Как в свое время в 1930-е гг. бывших красных кавалеристов переводили на службу в создававшиеся танковые войска, так после расформирования отдельного кавалерийского дивизиона г.Минска уже наоборот бывший танкист и кавалерист перешел на службу в госавтоинспекцию.
После того, как был снят с должности Первый секретарь компартии СССР Никита Хрущев, а его место занял Леонид Брежнев, Михаил Пархомчик стал дежурить на посту ГАИ на въезде/выезде из Минска на Слуцком шоссе. На том посту он нес службу несколько лет подряд. Из того периода биографии отца дочь, шутя, вспоминала как батька «брал взятки» :-)
Был у него знакомый шофер, который по осени в сезон возил в Минск карпа из какого-то пристоличного рыбхоза. И проезжая мимо милицейского поста своего приятеля, всегда останавливался рядом. И если тот дежурил, то вылавливал ему из цистерны 1-2 рыбины. Вот такие «грандиозные» масштабы коррупции имела тогдашняя милиция БССР! Не чета нынешней, которые «служат закону, народу, айчыне» :-(
Прослужив в милиции 25 лет до пенсии, Михаилу Прокопчику не суждено было попользоваться ее благами. Сказались перенесенное в войну ранение и заработанная на ней болезнь легких.
Умер он в 1981 году, в возрасте 56 лет, оставив о себе добрую память среди родных и, знавших его, простых людей.
Какую память о себе оставят нынешние беларуские «стражи порядка», вопрос открытый.
14 марта 2021 года
4 комментария
Со стороны Ладожского озера? Где конкретно?
На протяжении 60км береговой черты фронта не было. Это была самая спокойная служба рядом с Питером. Но питание было вполне себе — фронтовое. По сравнению с питанием простых питерских людей очень хорошее.
Кто не верит — смотрим здесь.
То, что питерцы просились добровольцами на фронт только из-за пайки — правда. Я это слышал от самих питерцев, которым повезло уцелеть.

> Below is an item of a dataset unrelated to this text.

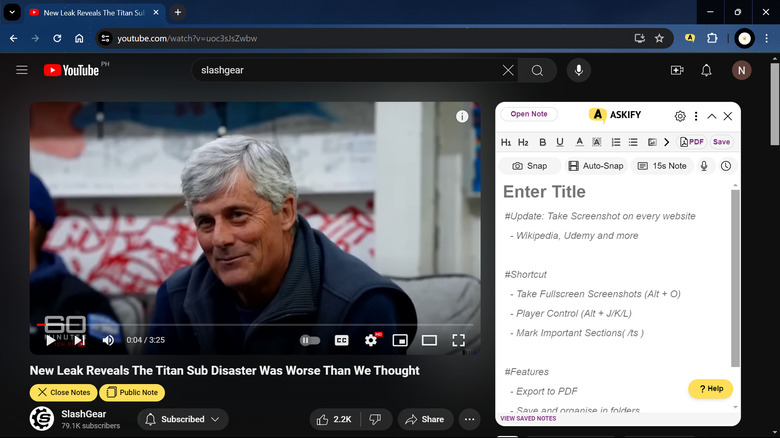Mute the video volume
The height and width of the screenshot is (438, 780).
point(108,340)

Экстрасенс? Можно увидеть синяк на плече — у самого такие были. Но как по рукам определить? Он что, парафиновую пробу в полевых условиях делал? И как мент определил что это именно «лесные братья»? Это могли быть просто уклонисты, как они и сказали, могли быть беглые уголовники и НЕ уголовники, просто бомжи.
Думаю, всё было значительно проще. Молодой парень попал на фронт и увидел что ни его жизнь, ни жизнь его товарищей не стоит и ломаного гроша. Между двух огней — впереди немцы, а позади НКВДшник — хозяин жизни, понял боец что для того чтобы выжить и чуть-чуть возвысится нужно перейти из скотины в пастухи. Что он и сделал, поступив в ментуру.

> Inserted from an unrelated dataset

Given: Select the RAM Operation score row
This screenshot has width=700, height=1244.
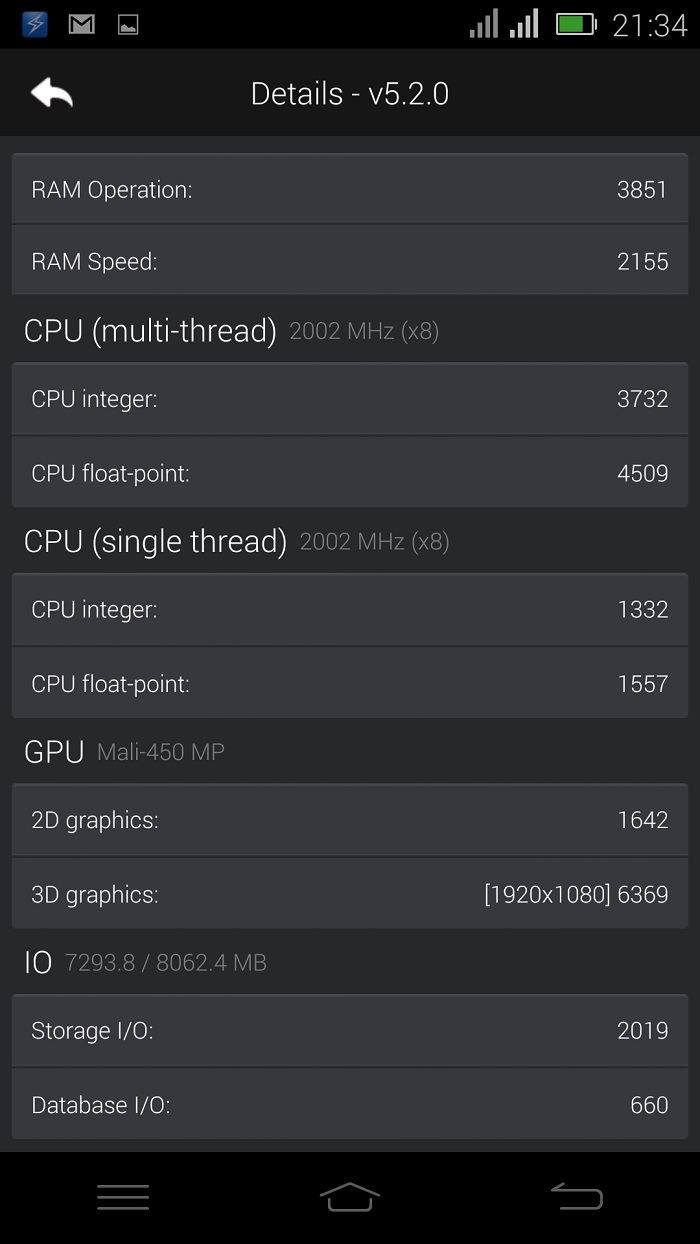Looking at the screenshot, I should [x=350, y=189].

Как говорил Астафьев в своей книге — вдруг выяснилось что людей, которые готовы стрелять в своих сограждан намного больше чем тех, кто хочет воевать на фронте.
Интересно, что этот мент до конца жизни понимал что делает подлость уже тем, что находится среди этой сволоты. Но следовал аргумент — «вы же понимаете...» и он продолжал быть тем, кто он есть. Не уволился, не перевёлся на какую-то другую работу. Вы же понимаете...
Я не верю в то, что этот мент не был подлецом. У него не было другого выбора. Система была устроена именно так — либо ты сволочь, либо ты больше не мент. Этот прослужил более четверти века и не измазался? Ну-ну…
Мое первое, и единственное, к счастью, столкновение с советской милицией выразилось в случае, когда мы с родителями — я, лет шести и сестра помладше — были приглашены в полпятого утра в милицейский «уазик» для того, что бы довезти нас до вокзала, куда нас родители тянули на руках. Это было просто так, без выдачи паролей и явок…
Ну надо же. Вы такой есть! И у вас точно есть СИЛА.
Что до меня, то моё знакомство с милицией началось лет в одиннадцать с пощёчины и угрозы. Дальше было только хуже.